US asset manager BlackRock closed its first European middle-market private debt fund in July this year.
The €1.1 billion fund will, along with several separate accounts, bring total assets under management for this strategy at the firm to €1.8 billion. For an investment firm with €6.3 trillion under management this doesn’t sound like much, but Stéphan Caron, head of European middle-market private debt for the global credit team, is very happy with where the fund is positioned.
“Of the largest European direct lending funds, a dozen are now over €2 billion in size,” he tells Euromoney. “They are moving into the upper mid-market and doing much bigger transactions. Their competition is the capital markets and syndicated loans.”
Indeed, Los Angeles-based direct lender Ares increased its European direct lending strategy commitment to an eye-watering €10 billion within days of the BlackRock fund’s close.
Conditions at the upper end of the market are such that larger direct lenders will increasingly be pitching against large cap cov-lite terms for deals, something that private lenders that stick to the core mid-market are less likely to have to do.
Middle-market borrowers are generally considered by BlackRock to be companies with annual ebitda of less than €50 million, revenues of less than €500 million and debt of less than €500 million. The sector comprises approximately 140,000 firms in Europe, which generate one third of private-sector GDP.
“You have to have the right sized fund for your strategy,” Caron explains. “We are one of the few funds in the core mid-market to have local origination, so we are in a nice spot. We will have to ask ourselves what is the right size for the fund – but I can tell you that it won’t be €10 billion.”
It is not hard to see why Caron likes the core mid-market as an asset class. According to the Fitch Leveraged Credit database, the average annual default rate from 2011 to 2015 for European issuers with outstanding debt of less than €500 million was just 2.6%.

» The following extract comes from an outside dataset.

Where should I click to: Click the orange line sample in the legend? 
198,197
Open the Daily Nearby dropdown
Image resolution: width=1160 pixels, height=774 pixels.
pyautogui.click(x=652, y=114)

In January this year, the 12-month European Leveraged Loan Index (Elli) default rate for leveraged loans from 2007 to 2015 was 4.8%, and in high yield 12-month issuer-weighted speculative grade, default rates from 2007 to 2015 were 3.4%. How these numbers will hold up if and when the cycle turns is far less clear cut, however.
The new fund is part of BlackRock’s global credit platform, which is co-headed by chief investment officer James Keenan and Tim O’Hara. It has $84 billion assets under management in four strategies: multi-strategy credit, leveraged finance, hedge funds and private credit. Mid-market investing sits in private credit alongside opportunistic debt and specialty finance.
Keenan described the close of the mid-market private debt fund as “a milestone for BlackRock in helping to establish our footprint as a strong player within European middle-market debt, and will aim to further expand our capabilities in Europe. This is another important step on our path to establish a leading global private credit platform”.
The firm’s 11-strong European middle-market private debt investment team is based in London, Paris, Frankfurt and Munich. Germany, which accounted for just 10% of European direct lending last year, is a particular focus. In the first half of 2018, 48% of corporate mid-market leveraged buy-outs in Germany involved a private debt fund – the equivalent figure for the first half of 2017 was just 30%.
“The big story this year has been Germany,” says Caron. “We have a strong conviction that Germany will grow.”
The UK, which has historically accounted for 40% of non-bank transactions in Europe, will see this percentage fall post-Brexit, with France (25%) and Germany likely picking up the slack.
“In order to succeed it is very important to be local,” Caron says. “A lot of funds are based in London and have someone who speaks French and someone who speaks German. That is very different from being on the ground: we have hired local people, so are closer to sponsors and management teams.”
Before joining BlackRock in 2014, Caron – a two-time Olympic medallist in swimming – was chief commercial officer at GE Capital Bank, where he was responsible for originating, structuring and executing mid-market lending and leasing transactions.
The new mid-market fund has invested roughly 30% of its capital commitments since first close with eight investments in the portfolio so far. The lion’s share of business has been with private equity sponsors, but that could change as more European corporates become aware of the alternatives on offer.
“It takes a lot more time to source sponsor-less deals, but they can be very attractive,” Caron points out. “More than half of our current business is sponsor, but we hope that it becomes more balanced over time.”
It seems inconceivable that BlackRock will not become one of the largest players in European direct lending just because of the sheer weight of infrastructure that the firm can deploy. Certainly, with its differentiated sourcing strategy and the strength of the BlackRock name, it represents fearsome competition in an already very overpopulated marketplace.
“There will always be funds pressured to deploy, and larger managers can be more disciplined,” says Caron. “There will, therefore, be much more disparity in performance between debt funds. This will allow investors to differentiate.”